++++ EXERCISE DATA ++++
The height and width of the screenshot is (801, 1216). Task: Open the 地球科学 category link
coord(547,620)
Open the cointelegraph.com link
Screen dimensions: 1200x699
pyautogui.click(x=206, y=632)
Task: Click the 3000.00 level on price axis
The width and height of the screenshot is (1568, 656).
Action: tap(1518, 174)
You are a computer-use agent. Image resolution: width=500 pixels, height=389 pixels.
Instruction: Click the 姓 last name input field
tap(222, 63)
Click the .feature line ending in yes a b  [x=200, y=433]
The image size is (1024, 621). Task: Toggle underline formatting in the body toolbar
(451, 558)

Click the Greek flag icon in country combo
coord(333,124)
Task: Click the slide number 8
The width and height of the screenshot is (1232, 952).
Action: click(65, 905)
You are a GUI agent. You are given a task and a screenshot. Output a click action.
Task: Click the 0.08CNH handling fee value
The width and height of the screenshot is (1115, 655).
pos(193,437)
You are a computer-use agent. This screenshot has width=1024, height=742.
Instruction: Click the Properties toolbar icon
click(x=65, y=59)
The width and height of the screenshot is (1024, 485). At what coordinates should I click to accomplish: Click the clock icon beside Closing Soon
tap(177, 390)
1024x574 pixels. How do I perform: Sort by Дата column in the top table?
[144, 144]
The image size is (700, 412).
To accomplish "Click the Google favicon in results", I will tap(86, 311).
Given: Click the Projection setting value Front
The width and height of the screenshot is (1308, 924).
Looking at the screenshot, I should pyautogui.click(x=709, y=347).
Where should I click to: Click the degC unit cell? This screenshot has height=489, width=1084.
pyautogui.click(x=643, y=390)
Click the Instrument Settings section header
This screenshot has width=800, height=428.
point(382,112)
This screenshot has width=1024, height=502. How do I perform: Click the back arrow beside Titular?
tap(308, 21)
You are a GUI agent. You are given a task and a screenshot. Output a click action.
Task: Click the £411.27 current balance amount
++++
ACTIVITY:
Copy out exactly the lines from the line with "The width and height of the screenshot is (1308, 924)." to the end of the listing, including both of those lines, and give nothing else.

ANSWER BOX:
The width and height of the screenshot is (1308, 924).
Looking at the screenshot, I should pyautogui.click(x=709, y=347).
Where should I click to: Click the degC unit cell? This screenshot has height=489, width=1084.
pyautogui.click(x=643, y=390)
Click the Instrument Settings section header
This screenshot has width=800, height=428.
point(382,112)
This screenshot has width=1024, height=502. How do I perform: Click the back arrow beside Titular?
tap(308, 21)
You are a GUI agent. You are given a task and a screenshot. Output a click action.
Task: Click the £411.27 current balance amount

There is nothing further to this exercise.